Northwood & Wepa is a joint venture made up of the shareholders of Northwood Paper Sales, the Fecher family, and the Krengel family, the shareholders of the Wepa Group.

The move was made on 1 May and makes Northwood & Wepa the UK’s third largest manufacturer of private label, toilet tissue and kitchen towel serving the major retailers consumer market.

Chairman and managing director of Northwood and Associated Companies Paul Fecher told TW: “The opportunity to acquire the Bridgend facility producing e-Tad Tissue with its modern converting operations gives the plant a solid platform for further growth.



“The business under independent management guided by us will bring significant opportunities for the UK and Ireland private label clients.”

The structure will allow Northwood & Wepa to operate independently and will continue to focus on the needs of the private label sector.
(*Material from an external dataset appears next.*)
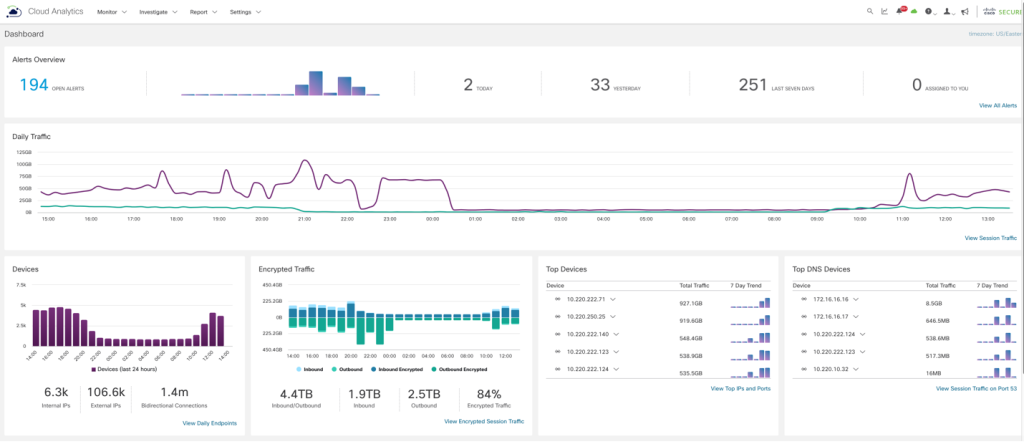Open View Encrypted Session Traffic link
This screenshot has height=444, width=1024.
click(x=484, y=421)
Martin Krengel, chief executive of the Wepa Group, added: “Additional products will be added to satisfy the needs of our clients. Whilst the business will operate as an independent business unit it is welcome to share resources from both joint venture partner’s other operations.
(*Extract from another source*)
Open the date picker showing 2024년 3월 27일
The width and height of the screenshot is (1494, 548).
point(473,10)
New-N&W-Management-Team-May-2013

“Over the past few years both joint venture partners have investigated a number of acquisition opportunities some have been completed, we are pleased that this acquisition was successfully concluded and meets our criteria on grounds of quality dedicated employees and also enhances our market coverage.”

For the shareholders of the Northwood companies the acquisition expands the overall business now including consumer products, and Northwood is now able to offer the full range of finished products in e-Tad and conventional tissue for every sector of the consumer and AfH markets.

For the Krengel family, already a major supplier in mainland Europe of private label products as well as in the AfH markets, the acquisition means an independent UK market presence by providing local manufacture across the market.

The UK was one area where local production was identified by the joint venture partners as being essential.

The acquisition was facilitated by a European Commission ruling.

The Northwood Paper Sales companies also consists of Connect Hygiene Products, Disley Tissue, Peter Grant Papers, Lancaster Tissue, Northwood Recycling and Northwood Logistics, all of which serve the hygienic sector with the full assortment of parent reels as well as AfH converted products.

The Northwood companies employ some 350 people throughout the UK with annual sales of €150 million.

The three Krengel brothers are shareholders of the WEPA businesses with recycled and virgin tissue as well as hand towel base paper making and converting factories in Germany, Italy, Poland, Spain and France.

The company works mainly in the continental private label sector as well as serving the AfH markets. The businesses employ some 2,700 people across Europe with annual sales of €900 million.

SCA’s divestments of former G-P units approved

Last month, SCA said that in conjunction with the acquisition of Georgia-Pacific’s European tissue operations during 2012, the EU Commission imposed requirements concerning the divestment of certain units within consumer tissue.

The EU Commission has now approved the divestments.

The requirements imposed by the EU Commission included the sale of parts of Georgia-Pacific’s former operations in the UK, Ireland and the Benelux countries, and certain operations in the Scandinavian region.

The branded business in the UK, Ireland and the Benelux countries is being sold to Sofidel. The production facility in Horwich, UK, is included in this transaction.

The retailer brand businesses in the UK and Ireland are being sold to Northwood & Wepa. The production facility in Bridgend, UK, is included in this transaction.

Parts of the Nordic retailer brand business have been sold to Vajda Papir. The production facility in Drammen, Norway, is included in the transaction, together with a conversion line from the facility in Nokia, Finland.

These operations together represent total sales of about EUR 200m and the combined purchase consideration is approximately EUR 100m.